## HOW TO COMPLETE THIS TASK
Format the lines below as a Markdown table with the columns "Row" and "Line." Number each row, and leave out blank lines.

## ENTRIES SUPPLIED
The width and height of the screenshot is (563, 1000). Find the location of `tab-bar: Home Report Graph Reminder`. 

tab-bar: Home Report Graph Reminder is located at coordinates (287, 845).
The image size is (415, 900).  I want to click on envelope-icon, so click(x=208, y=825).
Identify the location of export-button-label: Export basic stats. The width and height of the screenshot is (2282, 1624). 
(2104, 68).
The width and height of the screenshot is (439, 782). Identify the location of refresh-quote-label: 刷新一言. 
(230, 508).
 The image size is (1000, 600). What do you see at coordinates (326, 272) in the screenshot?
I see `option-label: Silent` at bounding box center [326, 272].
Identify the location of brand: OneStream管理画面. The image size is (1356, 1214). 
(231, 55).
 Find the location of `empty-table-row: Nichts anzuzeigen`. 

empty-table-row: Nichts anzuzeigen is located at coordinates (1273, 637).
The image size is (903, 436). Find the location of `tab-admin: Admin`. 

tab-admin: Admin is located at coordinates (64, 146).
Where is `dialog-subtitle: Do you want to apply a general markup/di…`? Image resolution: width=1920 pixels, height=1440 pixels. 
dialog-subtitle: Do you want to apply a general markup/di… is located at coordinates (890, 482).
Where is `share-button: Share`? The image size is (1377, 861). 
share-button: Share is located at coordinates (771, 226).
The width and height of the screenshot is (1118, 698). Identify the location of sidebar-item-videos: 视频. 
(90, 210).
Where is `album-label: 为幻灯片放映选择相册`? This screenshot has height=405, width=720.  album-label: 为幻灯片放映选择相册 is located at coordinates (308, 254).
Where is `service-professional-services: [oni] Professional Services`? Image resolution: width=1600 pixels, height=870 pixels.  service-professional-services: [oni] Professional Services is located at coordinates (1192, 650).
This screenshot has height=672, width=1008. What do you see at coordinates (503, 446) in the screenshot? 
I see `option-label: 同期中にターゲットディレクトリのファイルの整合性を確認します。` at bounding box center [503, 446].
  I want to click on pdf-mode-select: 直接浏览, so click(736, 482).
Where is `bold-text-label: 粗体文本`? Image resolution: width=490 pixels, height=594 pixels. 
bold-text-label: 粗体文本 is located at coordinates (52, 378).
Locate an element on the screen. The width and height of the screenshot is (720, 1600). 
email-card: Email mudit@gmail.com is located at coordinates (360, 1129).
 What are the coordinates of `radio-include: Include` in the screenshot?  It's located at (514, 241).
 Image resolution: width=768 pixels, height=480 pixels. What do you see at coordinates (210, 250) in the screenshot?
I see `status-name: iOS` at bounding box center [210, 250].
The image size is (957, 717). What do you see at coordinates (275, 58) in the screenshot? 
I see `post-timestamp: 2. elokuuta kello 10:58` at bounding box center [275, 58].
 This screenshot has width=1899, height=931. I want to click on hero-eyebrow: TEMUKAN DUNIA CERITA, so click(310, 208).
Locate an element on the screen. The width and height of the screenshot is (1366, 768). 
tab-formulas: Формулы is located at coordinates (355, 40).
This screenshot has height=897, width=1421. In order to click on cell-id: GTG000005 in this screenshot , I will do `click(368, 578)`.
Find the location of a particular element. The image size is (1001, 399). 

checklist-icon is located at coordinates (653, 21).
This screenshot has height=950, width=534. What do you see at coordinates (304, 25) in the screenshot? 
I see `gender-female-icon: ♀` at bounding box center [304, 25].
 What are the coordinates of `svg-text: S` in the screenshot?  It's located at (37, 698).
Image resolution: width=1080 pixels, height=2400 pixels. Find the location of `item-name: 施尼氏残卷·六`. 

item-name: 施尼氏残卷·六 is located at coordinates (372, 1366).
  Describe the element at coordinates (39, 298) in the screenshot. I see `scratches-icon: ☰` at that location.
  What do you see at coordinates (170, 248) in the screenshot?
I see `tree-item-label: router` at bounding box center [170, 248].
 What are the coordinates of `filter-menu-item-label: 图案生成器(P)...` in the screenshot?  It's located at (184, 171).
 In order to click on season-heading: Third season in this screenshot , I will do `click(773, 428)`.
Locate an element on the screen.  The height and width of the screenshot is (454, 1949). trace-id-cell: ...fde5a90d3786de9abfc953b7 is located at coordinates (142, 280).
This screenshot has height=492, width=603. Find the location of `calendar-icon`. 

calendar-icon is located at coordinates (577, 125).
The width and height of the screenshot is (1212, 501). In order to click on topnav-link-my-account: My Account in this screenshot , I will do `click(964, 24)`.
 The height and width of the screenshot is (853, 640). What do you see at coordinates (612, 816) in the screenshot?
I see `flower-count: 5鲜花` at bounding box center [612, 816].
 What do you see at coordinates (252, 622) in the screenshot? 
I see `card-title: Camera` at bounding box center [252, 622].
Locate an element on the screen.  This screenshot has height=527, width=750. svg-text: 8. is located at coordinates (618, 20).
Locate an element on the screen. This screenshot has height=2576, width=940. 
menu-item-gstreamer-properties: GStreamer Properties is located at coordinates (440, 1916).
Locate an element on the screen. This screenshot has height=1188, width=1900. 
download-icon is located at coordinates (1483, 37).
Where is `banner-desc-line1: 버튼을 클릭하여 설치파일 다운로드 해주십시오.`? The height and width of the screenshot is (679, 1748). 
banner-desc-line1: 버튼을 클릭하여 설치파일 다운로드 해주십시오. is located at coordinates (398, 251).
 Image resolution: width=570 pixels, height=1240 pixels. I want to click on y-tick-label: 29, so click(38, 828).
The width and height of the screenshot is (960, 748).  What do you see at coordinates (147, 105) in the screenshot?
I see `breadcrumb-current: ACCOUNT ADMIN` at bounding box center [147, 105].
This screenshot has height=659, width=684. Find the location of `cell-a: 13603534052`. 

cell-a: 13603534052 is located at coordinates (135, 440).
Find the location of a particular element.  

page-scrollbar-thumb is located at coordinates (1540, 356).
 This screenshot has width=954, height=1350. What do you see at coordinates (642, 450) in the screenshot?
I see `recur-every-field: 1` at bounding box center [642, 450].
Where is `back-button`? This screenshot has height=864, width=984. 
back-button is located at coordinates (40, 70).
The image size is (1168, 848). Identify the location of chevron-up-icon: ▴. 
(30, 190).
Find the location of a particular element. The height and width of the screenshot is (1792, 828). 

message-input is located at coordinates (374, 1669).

## SOLUTION
| Row | Line |
|---|---|
| 1 | The width and height of the screenshot is (563, 1000). Find the location of `tab-bar: Home Report Graph Reminder`.  |
| 2 | tab-bar: Home Report Graph Reminder is located at coordinates (287, 845). |
| 3 | The image size is (415, 900).  I want to click on envelope-icon, so click(x=208, y=825). |
| 4 | Identify the location of export-button-label: Export basic stats. The width and height of the screenshot is (2282, 1624).  |
| 5 | (2104, 68). |
| 6 | The width and height of the screenshot is (439, 782). Identify the location of refresh-quote-label: 刷新一言.  |
| 7 | (230, 508). |
| 8 |  The image size is (1000, 600). What do you see at coordinates (326, 272) in the screenshot? |
| 9 | I see `option-label: Silent` at bounding box center [326, 272]. |
| 10 | Identify the location of brand: OneStream管理画面. The image size is (1356, 1214).  |
| 11 | (231, 55). |
| 12 |  Find the location of `empty-table-row: Nichts anzuzeigen`.  |
| 13 | empty-table-row: Nichts anzuzeigen is located at coordinates (1273, 637). |
| 14 | The image size is (903, 436). Find the location of `tab-admin: Admin`.  |
| 15 | tab-admin: Admin is located at coordinates (64, 146). |
| 16 | Where is `dialog-subtitle: Do you want to apply a general markup/di…`? Image resolution: width=1920 pixels, height=1440 pixels.  |
| 17 | dialog-subtitle: Do you want to apply a general markup/di… is located at coordinates (890, 482). |
| 18 | Where is `share-button: Share`? The image size is (1377, 861).  |
| 19 | share-button: Share is located at coordinates (771, 226). |
| 20 | The width and height of the screenshot is (1118, 698). Identify the location of sidebar-item-videos: 视频.  |
| 21 | (90, 210). |
| 22 | Where is `album-label: 为幻灯片放映选择相册`? This screenshot has height=405, width=720.  album-label: 为幻灯片放映选择相册 is located at coordinates (308, 254). |
| 23 | Where is `service-professional-services: [oni] Professional Services`? Image resolution: width=1600 pixels, height=870 pixels.  service-professional-services: [oni] Professional Services is located at coordinates (1192, 650). |
| 24 | This screenshot has height=672, width=1008. What do you see at coordinates (503, 446) in the screenshot?  |
| 25 | I see `option-label: 同期中にターゲットディレクトリのファイルの整合性を確認します。` at bounding box center [503, 446]. |
| 26 |   I want to click on pdf-mode-select: 直接浏览, so click(736, 482). |
| 27 | Where is `bold-text-label: 粗体文本`? Image resolution: width=490 pixels, height=594 pixels.  |
| 28 | bold-text-label: 粗体文本 is located at coordinates (52, 378). |
| 29 | Locate an element on the screen. The width and height of the screenshot is (720, 1600).  |
| 30 | email-card: Email mudit@gmail.com is located at coordinates (360, 1129). |
| 31 |  What are the coordinates of `radio-include: Include` in the screenshot?  It's located at (514, 241). |
| 32 |  Image resolution: width=768 pixels, height=480 pixels. What do you see at coordinates (210, 250) in the screenshot? |
| 33 | I see `status-name: iOS` at bounding box center [210, 250]. |
| 34 | The image size is (957, 717). What do you see at coordinates (275, 58) in the screenshot?  |
| 35 | I see `post-timestamp: 2. elokuuta kello 10:58` at bounding box center [275, 58]. |
| 36 |  This screenshot has width=1899, height=931. I want to click on hero-eyebrow: TEMUKAN DUNIA CERITA, so click(310, 208). |
| 37 | Locate an element on the screen. The width and height of the screenshot is (1366, 768).  |
| 38 | tab-formulas: Формулы is located at coordinates (355, 40). |
| 39 | This screenshot has height=897, width=1421. In order to click on cell-id: GTG000005 in this screenshot , I will do `click(368, 578)`. |
| 40 | Find the location of a particular element. The image size is (1001, 399).  |
| 41 | checklist-icon is located at coordinates (653, 21). |
| 42 | This screenshot has height=950, width=534. What do you see at coordinates (304, 25) in the screenshot?  |
| 43 | I see `gender-female-icon: ♀` at bounding box center [304, 25]. |
| 44 |  What are the coordinates of `svg-text: S` in the screenshot?  It's located at (37, 698). |
| 45 | Image resolution: width=1080 pixels, height=2400 pixels. Find the location of `item-name: 施尼氏残卷·六`.  |
| 46 | item-name: 施尼氏残卷·六 is located at coordinates (372, 1366). |
| 47 |   Describe the element at coordinates (39, 298) in the screenshot. I see `scratches-icon: ☰` at that location. |
| 48 |   What do you see at coordinates (170, 248) in the screenshot? |
| 49 | I see `tree-item-label: router` at bounding box center [170, 248]. |
| 50 |  What are the coordinates of `filter-menu-item-label: 图案生成器(P)...` in the screenshot?  It's located at (184, 171). |
| 51 |  In order to click on season-heading: Third season in this screenshot , I will do `click(773, 428)`. |
| 52 | Locate an element on the screen.  The height and width of the screenshot is (454, 1949). trace-id-cell: ...fde5a90d3786de9abfc953b7 is located at coordinates (142, 280). |
| 53 | This screenshot has height=492, width=603. Find the location of `calendar-icon`.  |
| 54 | calendar-icon is located at coordinates (577, 125). |
| 55 | The width and height of the screenshot is (1212, 501). In order to click on topnav-link-my-account: My Account in this screenshot , I will do `click(964, 24)`. |
| 56 |  The height and width of the screenshot is (853, 640). What do you see at coordinates (612, 816) in the screenshot? |
| 57 | I see `flower-count: 5鲜花` at bounding box center [612, 816]. |
| 58 |  What do you see at coordinates (252, 622) in the screenshot?  |
| 59 | I see `card-title: Camera` at bounding box center [252, 622]. |
| 60 | Locate an element on the screen.  This screenshot has height=527, width=750. svg-text: 8. is located at coordinates (618, 20). |
| 61 | Locate an element on the screen. This screenshot has height=2576, width=940.  |
| 62 | menu-item-gstreamer-properties: GStreamer Properties is located at coordinates (440, 1916). |
| 63 | Locate an element on the screen. This screenshot has height=1188, width=1900.  |
| 64 | download-icon is located at coordinates (1483, 37). |
| 65 | Where is `banner-desc-line1: 버튼을 클릭하여 설치파일 다운로드 해주십시오.`? The height and width of the screenshot is (679, 1748).  |
| 66 | banner-desc-line1: 버튼을 클릭하여 설치파일 다운로드 해주십시오. is located at coordinates (398, 251). |
| 67 |  Image resolution: width=570 pixels, height=1240 pixels. I want to click on y-tick-label: 29, so click(38, 828). |
| 68 | The width and height of the screenshot is (960, 748).  What do you see at coordinates (147, 105) in the screenshot? |
| 69 | I see `breadcrumb-current: ACCOUNT ADMIN` at bounding box center [147, 105]. |
| 70 | This screenshot has height=659, width=684. Find the location of `cell-a: 13603534052`.  |
| 71 | cell-a: 13603534052 is located at coordinates (135, 440). |
| 72 | Find the location of a particular element.   |
| 73 | page-scrollbar-thumb is located at coordinates (1540, 356). |
| 74 |  This screenshot has width=954, height=1350. What do you see at coordinates (642, 450) in the screenshot? |
| 75 | I see `recur-every-field: 1` at bounding box center [642, 450]. |
| 76 | Where is `back-button`? This screenshot has height=864, width=984.  |
| 77 | back-button is located at coordinates (40, 70). |
| 78 | The image size is (1168, 848). Identify the location of chevron-up-icon: ▴.  |
| 79 | (30, 190). |
| 80 | Find the location of a particular element. The height and width of the screenshot is (1792, 828).  |
| 81 | message-input is located at coordinates (374, 1669). |